TAREAS POR REALIZAR:
[1] Repite al pie de la letra el tramo del fragmento sobre el cine slasher que va desde "El resultado artístico" hasta "Stairs: Wes Craven.".
[2] Responde brevemente estas preguntas según el fragmento sobre el cine slasher.
(a) ¿Con qué película consiguió Carpenter un clásico?
(b) ¿Desde qué año imperaba en Hollywood la nueva censura?
(c) ¿Qué película había coproducido Sean S. Cunningham?

Con unos pocos elementos astutamente mezclados, Carpenter consiguió un clásico, Halloween, que terminó de definir un género prefigurado a través de obras como Navidades negras o Masacre en el autocine: el cine slasher. Con ello, llegaban a Hollywood y su periferia los asesinatos seriados que llevaban años concibiendo directores italianos como Dario Argento o Mario Bava, en ocasiones con un pie en el misterio hitchcockiano, siempre sangrientos y liberados de la nueva censura (en forma de aplicación restrictiva del sistema de clasificación por edades) imperante en Hollywood desde 1968.
El resultado artístico y comercial de la obra impresionó a Sean S. Cunningham, un cineasta que había firmado varias películas eróticas y comedias familiares. Hasta ese momento, el punto álgido de su carrera había sido coproducir La última casa a la izquierda, una versión libre y contemporánea de la bergmaniana El manantial de la doncella. La había firmado el futuro autor de Pesadilla en Elm Street o The People Under the Stairs: Wes Craven.

DATOS REGISTRADOS:
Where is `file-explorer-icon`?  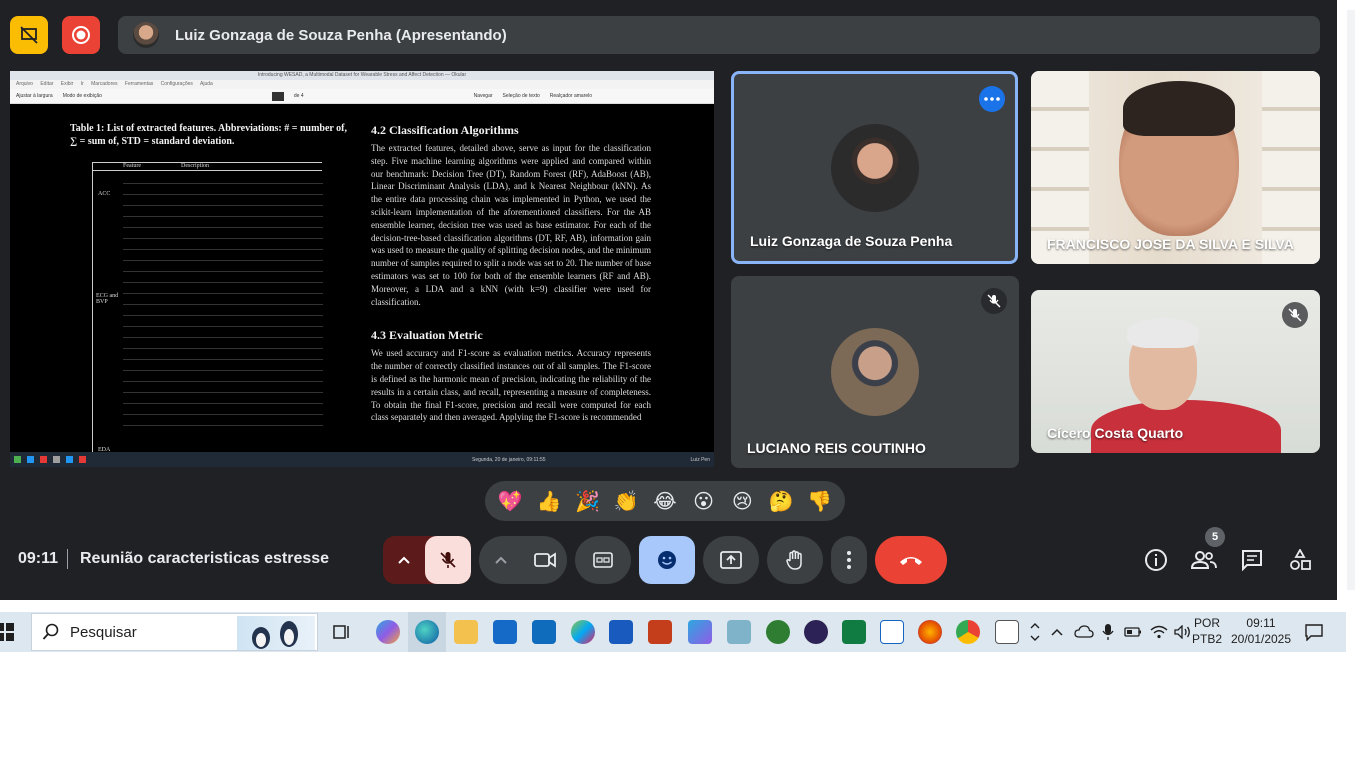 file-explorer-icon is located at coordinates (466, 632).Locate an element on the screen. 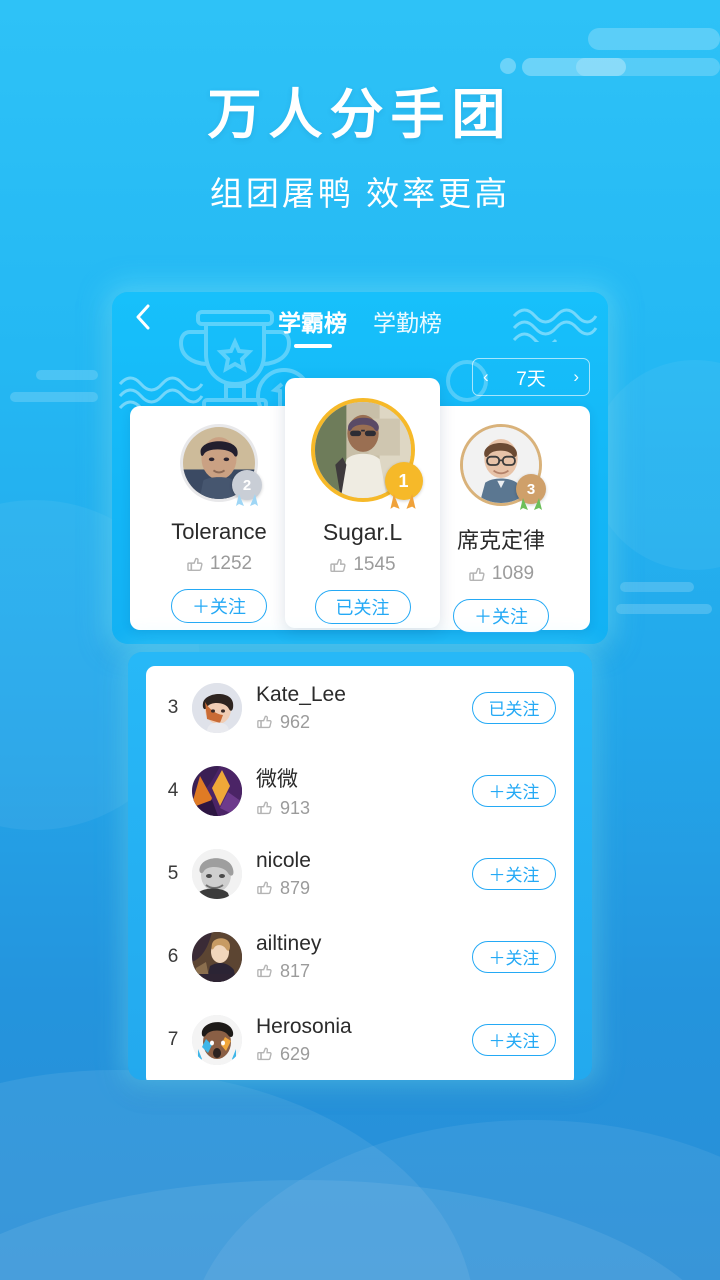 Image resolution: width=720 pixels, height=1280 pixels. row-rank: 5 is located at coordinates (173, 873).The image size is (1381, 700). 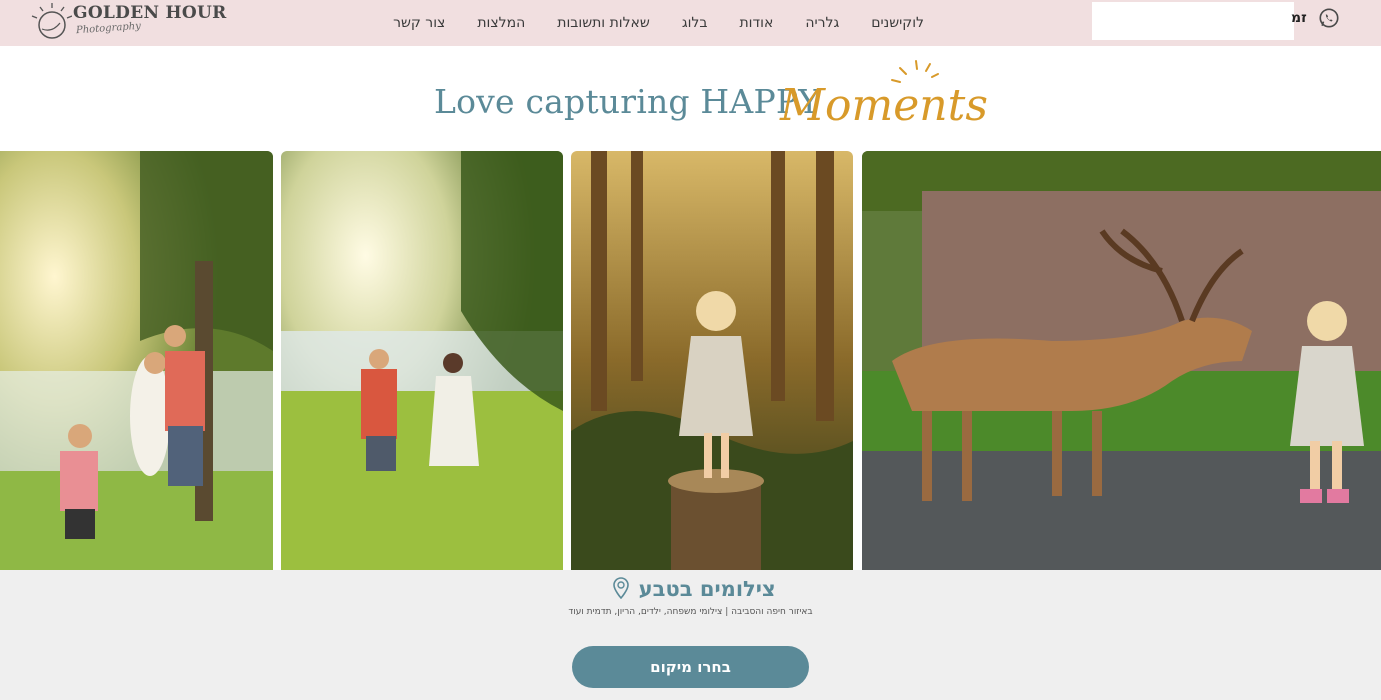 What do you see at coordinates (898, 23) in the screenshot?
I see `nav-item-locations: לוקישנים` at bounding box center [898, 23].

RESULTADOS POR TAREA:
[1]
El resultado artístico y comercial de la obra impresionó a Sean S. Cunningham, un cineasta que había firmado varias películas eróticas y comedias familiares. Hasta ese momento, el punto álgido de su carrera había sido coproducir La última casa a la izquierda, una versión libre y contemporánea de la bergmaniana El manantial de la doncella. La había firmado el futuro autor de Pesadilla en Elm Street o The People Under the Stairs: Wes Craven.

[2]
(a) Halloween.
(b) Desde 1968.
(c) La última casa a la izquierda.